When configuring an App Protection Policy, focus on these critical data relocation settings:

  • Send org data to other apps:
    • Recommendation: Set to Policy managed apps. This setting ensures a user can't open a corporate Word document and share it to their personal WhatsApp or personal Google Drive.
  • Save copies of org data:
    • Recommendation: Set to Block, but allow users to save to approved corporate locations like OneDrive for Business and SharePoint.
  • Restrict cut, copy, and paste between other apps:
    • Recommendation: Set to Policy managed apps with paste in. This option is a massive win for user experience. It allows a user to copy text from their personal Safari browser and paste it into a work email, but actively blocks them from copying confidential text out of an email and pasting it into a personal text message.
  • Sync policy managed app data with native apps:
    • Recommendation: Set to Block. This setting prevents corporate contacts from syncing down to the native iOS/Android contacts app, keeping corporate directories from mixing with personal address books.

Encryption: secure data at rest

Encryption ensures that if a physical device is lost, stolen, or compromised, the data stored on the disk remains unreadable to unauthorized parties. You have to approach encryption from both the device level (MDM) and the application level (APP).

Device-level encryption (MDM)

For corporate-owned devices, you enforce full-disk encryption using Device Configuration and Compliance Policies.

  • Windows: Deploy an Endpoint Security profile to enforce BitLocker silently in the background and escrow the recovery keys to Microsoft Entra ID.
  • macOS: Deploy a configuration profile to enforce FileVault and escrow the personal recovery key to Intune.
  • iOS / Android: Use compliance policies to require a device passcode, which natively triggers the hardware-level encryption built into modern mobile operating systems.

App-level encryption (MAM)

For BYOD devices where you cannot enforce full-disk encryption, you rely on App Protection Policies.

  • Encrypt org data: Set this to Require. When enabled, Intune leverages the mobile operating system's native cryptographic APIs to encrypt the specific sandbox where the corporate app stores its data. Even if the user connects the phone to a computer and attempts to extract the app's local files, the data remains encrypted and unreadable.

App restriction settings: control the app ecosystem

App restriction settings dictate how the managed application interacts with the host operating system's features and hardware.
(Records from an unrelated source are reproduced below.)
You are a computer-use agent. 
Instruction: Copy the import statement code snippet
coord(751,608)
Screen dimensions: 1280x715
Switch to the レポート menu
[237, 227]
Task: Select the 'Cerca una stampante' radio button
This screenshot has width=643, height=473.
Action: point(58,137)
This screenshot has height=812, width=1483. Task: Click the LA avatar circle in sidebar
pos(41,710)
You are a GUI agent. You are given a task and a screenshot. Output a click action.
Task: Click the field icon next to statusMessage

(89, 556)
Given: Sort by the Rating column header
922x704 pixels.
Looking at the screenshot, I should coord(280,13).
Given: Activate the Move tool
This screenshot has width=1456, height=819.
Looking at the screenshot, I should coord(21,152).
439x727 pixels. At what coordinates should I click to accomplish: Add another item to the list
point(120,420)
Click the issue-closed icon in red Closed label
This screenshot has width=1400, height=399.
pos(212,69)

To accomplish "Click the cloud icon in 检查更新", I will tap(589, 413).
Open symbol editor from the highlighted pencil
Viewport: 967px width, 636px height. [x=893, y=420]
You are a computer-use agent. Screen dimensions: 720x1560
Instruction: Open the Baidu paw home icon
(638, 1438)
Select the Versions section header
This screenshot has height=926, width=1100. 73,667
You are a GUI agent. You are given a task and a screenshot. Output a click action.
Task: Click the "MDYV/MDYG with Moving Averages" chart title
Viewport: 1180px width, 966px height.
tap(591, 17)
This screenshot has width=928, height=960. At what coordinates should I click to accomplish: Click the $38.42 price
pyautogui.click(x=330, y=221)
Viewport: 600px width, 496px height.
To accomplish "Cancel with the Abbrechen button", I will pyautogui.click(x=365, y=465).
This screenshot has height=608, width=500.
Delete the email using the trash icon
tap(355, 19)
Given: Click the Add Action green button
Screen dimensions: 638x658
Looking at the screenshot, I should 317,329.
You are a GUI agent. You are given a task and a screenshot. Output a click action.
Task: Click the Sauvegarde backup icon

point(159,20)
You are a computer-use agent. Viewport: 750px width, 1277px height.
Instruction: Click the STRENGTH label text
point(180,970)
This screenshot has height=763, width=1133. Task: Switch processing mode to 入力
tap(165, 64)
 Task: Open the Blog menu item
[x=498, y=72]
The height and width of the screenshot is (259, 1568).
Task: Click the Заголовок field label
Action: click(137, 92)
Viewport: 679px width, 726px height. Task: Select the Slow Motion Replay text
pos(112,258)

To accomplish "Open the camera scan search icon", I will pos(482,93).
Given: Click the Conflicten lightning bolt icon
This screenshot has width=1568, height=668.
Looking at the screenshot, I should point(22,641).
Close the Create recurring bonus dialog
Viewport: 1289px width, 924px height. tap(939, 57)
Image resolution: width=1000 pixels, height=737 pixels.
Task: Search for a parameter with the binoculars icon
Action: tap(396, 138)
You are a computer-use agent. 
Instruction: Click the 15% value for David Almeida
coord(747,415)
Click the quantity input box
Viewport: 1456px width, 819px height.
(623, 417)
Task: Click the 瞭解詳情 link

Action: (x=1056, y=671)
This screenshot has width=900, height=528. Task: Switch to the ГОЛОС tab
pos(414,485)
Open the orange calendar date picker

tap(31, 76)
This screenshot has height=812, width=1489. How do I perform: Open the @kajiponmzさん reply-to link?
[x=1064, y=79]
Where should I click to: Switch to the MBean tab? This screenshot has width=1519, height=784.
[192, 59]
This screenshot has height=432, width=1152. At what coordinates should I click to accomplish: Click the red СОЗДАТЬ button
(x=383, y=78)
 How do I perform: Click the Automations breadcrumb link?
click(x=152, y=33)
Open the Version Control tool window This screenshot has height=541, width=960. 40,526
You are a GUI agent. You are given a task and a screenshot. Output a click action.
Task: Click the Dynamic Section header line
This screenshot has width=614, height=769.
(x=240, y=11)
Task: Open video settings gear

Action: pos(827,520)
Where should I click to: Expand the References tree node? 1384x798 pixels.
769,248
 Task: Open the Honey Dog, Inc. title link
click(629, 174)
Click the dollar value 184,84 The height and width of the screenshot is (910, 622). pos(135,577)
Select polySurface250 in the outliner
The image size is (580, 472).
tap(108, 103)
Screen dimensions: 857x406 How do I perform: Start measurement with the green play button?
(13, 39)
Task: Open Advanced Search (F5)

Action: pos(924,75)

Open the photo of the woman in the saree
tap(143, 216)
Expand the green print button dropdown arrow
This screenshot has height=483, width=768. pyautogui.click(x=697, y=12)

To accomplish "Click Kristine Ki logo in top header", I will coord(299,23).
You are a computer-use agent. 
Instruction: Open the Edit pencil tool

These settings mitigate risks from keyloggers, screen scraping, and unmanaged browsers.

Configure these settings within your App Protection Policies to tighten the security boundary:

  • Restrict web content transfer with other apps:
    • Recommendation: Set to Microsoft Edge. If a user clicks a web link inside a corporate email in Outlook, this setting forces the link to open in the managed Microsoft Edge app rather than the personal Safari or Chrome browser. This option ensures your data protection rules follow the user to the web.
  • Third-party keyboards (iOS/Android):
    • Recommendation: Set to Block. Third-party keyboards downloaded from app stores often request "full access" and can act as keyloggers, capturing sensitive corporate passwords or data. Blocking them forces the app to use the secure, native OS keyboard.
  • Screen capture and Google Assistant (Android):
    • Recommendation: Set to Block. This restriction prevents users from taking screenshots of highly confidential emails or documents on Android devices, and stops screen-recording apps from capturing the screen while a managed app is open. (Note: iOS architecture does not allow MDM/MAM to block screenshots directly via APP, but you can block it at the device level for fully managed iPhones).
  • Require minimum OS and App versions:
    • Recommendation: Configure conditional launch settings to block access if the user's OS or app version falls behind your security baseline, ensuring known vulnerabilities are patched before data is accessed.